Stored data entries:
◇ ◇ ◇
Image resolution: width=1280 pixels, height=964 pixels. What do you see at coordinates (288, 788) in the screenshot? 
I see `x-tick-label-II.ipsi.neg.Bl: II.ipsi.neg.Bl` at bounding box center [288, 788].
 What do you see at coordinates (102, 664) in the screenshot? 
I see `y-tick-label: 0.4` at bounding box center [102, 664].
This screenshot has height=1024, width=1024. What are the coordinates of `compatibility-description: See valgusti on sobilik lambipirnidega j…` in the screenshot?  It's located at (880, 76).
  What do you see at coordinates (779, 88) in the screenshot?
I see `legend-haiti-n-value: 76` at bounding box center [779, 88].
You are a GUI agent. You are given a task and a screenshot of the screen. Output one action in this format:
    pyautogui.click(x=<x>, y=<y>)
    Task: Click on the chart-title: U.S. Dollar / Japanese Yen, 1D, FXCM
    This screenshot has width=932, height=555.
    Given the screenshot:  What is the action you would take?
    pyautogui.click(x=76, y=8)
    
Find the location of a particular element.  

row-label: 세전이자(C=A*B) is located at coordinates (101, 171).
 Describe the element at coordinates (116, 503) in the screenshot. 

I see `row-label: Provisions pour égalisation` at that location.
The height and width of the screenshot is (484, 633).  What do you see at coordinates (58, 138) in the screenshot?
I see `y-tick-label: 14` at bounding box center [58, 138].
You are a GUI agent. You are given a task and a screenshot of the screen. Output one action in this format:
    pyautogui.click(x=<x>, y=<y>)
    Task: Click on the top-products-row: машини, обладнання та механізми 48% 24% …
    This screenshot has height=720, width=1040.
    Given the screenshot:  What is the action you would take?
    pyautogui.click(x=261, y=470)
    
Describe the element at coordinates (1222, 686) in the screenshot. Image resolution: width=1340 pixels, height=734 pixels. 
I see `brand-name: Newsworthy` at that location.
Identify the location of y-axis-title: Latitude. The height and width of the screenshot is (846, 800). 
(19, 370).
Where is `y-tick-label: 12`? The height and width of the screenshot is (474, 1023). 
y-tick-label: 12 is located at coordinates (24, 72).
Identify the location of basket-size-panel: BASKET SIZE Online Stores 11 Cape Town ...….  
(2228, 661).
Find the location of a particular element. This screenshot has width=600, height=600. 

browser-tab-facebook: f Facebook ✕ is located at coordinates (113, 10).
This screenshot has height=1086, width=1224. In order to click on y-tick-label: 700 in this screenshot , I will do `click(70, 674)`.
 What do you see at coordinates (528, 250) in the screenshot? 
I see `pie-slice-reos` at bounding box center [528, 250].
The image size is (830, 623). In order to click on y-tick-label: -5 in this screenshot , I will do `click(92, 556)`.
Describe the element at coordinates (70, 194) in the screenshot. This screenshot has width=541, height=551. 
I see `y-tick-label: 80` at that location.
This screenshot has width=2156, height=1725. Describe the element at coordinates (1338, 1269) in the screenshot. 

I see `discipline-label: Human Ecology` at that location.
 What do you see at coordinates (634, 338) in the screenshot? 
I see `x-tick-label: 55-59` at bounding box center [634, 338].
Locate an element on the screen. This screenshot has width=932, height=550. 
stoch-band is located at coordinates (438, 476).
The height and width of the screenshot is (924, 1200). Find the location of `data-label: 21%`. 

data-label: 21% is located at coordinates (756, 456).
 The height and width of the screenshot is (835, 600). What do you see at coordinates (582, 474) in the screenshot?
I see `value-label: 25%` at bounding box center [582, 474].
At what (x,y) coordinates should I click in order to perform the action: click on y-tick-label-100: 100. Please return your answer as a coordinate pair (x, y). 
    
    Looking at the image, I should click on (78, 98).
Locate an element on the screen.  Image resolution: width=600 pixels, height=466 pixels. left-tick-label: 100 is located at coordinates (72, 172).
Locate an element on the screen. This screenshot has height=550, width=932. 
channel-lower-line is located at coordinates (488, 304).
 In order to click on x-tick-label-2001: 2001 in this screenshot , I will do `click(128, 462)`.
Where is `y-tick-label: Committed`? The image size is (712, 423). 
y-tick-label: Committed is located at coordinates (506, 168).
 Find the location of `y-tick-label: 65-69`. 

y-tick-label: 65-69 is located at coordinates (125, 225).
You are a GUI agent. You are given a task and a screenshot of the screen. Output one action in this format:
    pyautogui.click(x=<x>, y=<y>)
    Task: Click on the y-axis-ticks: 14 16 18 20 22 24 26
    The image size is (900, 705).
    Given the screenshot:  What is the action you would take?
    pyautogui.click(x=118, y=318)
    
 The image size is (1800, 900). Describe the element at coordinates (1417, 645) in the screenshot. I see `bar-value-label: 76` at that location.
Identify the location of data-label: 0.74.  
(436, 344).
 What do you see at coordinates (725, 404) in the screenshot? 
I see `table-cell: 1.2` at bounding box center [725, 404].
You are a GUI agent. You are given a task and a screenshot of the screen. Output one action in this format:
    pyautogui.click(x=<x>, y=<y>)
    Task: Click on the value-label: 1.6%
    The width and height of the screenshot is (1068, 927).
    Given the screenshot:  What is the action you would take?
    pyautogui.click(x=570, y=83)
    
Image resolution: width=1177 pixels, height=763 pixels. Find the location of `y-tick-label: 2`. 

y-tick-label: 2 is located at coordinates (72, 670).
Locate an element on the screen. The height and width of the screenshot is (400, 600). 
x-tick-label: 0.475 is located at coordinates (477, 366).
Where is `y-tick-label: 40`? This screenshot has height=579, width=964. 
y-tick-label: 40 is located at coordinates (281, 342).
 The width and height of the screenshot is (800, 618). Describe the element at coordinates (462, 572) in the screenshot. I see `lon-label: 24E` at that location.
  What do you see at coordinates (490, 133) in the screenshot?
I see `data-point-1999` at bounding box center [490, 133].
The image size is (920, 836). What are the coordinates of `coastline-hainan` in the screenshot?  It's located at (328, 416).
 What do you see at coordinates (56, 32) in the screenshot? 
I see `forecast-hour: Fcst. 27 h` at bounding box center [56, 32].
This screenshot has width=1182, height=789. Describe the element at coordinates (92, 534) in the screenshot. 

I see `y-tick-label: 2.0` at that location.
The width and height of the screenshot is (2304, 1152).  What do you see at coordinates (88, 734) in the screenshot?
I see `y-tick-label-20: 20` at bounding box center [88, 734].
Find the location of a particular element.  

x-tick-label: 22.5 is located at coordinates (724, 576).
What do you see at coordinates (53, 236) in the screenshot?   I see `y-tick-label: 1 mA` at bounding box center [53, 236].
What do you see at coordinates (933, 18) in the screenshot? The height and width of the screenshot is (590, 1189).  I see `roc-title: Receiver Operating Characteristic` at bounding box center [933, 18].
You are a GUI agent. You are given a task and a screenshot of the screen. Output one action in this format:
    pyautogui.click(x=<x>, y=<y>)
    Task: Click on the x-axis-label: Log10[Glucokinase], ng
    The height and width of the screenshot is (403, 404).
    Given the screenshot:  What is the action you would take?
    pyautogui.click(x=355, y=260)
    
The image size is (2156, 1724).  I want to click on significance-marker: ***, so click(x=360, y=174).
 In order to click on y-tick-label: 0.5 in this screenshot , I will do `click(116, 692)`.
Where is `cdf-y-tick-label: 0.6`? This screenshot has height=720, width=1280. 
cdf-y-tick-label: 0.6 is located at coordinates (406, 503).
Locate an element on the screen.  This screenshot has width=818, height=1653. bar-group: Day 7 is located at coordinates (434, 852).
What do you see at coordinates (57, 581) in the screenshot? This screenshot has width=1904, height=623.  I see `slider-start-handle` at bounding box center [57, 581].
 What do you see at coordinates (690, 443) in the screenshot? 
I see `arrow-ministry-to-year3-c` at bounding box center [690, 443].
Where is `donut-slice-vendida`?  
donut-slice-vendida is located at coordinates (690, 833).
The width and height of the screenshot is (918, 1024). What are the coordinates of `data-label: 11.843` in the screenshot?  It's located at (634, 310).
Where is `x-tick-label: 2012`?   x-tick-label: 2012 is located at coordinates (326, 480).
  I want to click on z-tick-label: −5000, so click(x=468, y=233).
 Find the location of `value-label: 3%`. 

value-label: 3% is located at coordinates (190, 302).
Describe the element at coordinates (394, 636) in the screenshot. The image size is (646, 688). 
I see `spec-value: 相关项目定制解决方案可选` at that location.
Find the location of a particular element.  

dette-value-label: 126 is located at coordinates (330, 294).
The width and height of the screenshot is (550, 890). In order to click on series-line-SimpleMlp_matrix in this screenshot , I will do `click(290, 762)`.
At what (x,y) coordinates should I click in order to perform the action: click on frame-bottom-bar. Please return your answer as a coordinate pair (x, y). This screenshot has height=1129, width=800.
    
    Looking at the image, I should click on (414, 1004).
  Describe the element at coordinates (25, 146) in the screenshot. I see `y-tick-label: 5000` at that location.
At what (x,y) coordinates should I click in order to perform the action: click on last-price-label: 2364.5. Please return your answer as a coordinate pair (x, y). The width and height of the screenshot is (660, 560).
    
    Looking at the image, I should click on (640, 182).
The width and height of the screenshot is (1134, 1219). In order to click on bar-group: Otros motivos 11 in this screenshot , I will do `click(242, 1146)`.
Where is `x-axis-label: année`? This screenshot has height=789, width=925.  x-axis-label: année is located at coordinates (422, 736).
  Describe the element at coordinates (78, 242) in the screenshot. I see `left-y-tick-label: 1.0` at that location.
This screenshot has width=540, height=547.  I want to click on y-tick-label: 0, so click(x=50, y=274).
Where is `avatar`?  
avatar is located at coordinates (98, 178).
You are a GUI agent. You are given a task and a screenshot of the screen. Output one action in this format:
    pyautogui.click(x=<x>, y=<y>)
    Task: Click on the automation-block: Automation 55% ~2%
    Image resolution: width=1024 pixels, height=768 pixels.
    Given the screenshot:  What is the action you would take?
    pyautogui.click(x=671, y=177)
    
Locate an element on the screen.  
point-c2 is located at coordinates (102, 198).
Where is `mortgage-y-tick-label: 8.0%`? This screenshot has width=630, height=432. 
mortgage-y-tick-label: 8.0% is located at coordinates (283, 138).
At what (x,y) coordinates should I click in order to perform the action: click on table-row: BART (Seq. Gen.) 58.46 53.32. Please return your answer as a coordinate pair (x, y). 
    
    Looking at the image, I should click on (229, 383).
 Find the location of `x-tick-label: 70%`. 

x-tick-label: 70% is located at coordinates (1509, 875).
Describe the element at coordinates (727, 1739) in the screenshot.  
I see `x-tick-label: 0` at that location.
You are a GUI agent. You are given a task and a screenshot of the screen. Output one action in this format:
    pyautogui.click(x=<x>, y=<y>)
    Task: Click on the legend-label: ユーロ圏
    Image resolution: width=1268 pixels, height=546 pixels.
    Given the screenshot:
◇ ◇ ◇
**Task description**
Arrange the items as a numbered list, beginning with the first line and ending after the line that contains "center [779, 88].". Leave out any blank lines.

**Solution below**
1. Image resolution: width=1280 pixels, height=964 pixels. What do you see at coordinates (288, 788) in the screenshot? 
2. I see `x-tick-label-II.ipsi.neg.Bl: II.ipsi.neg.Bl` at bounding box center [288, 788].
3.  What do you see at coordinates (102, 664) in the screenshot? 
4. I see `y-tick-label: 0.4` at bounding box center [102, 664].
5. This screenshot has height=1024, width=1024. What are the coordinates of `compatibility-description: See valgusti on sobilik lambipirnidega j…` in the screenshot?  It's located at (880, 76).
6.   What do you see at coordinates (779, 88) in the screenshot?
7. I see `legend-haiti-n-value: 76` at bounding box center [779, 88].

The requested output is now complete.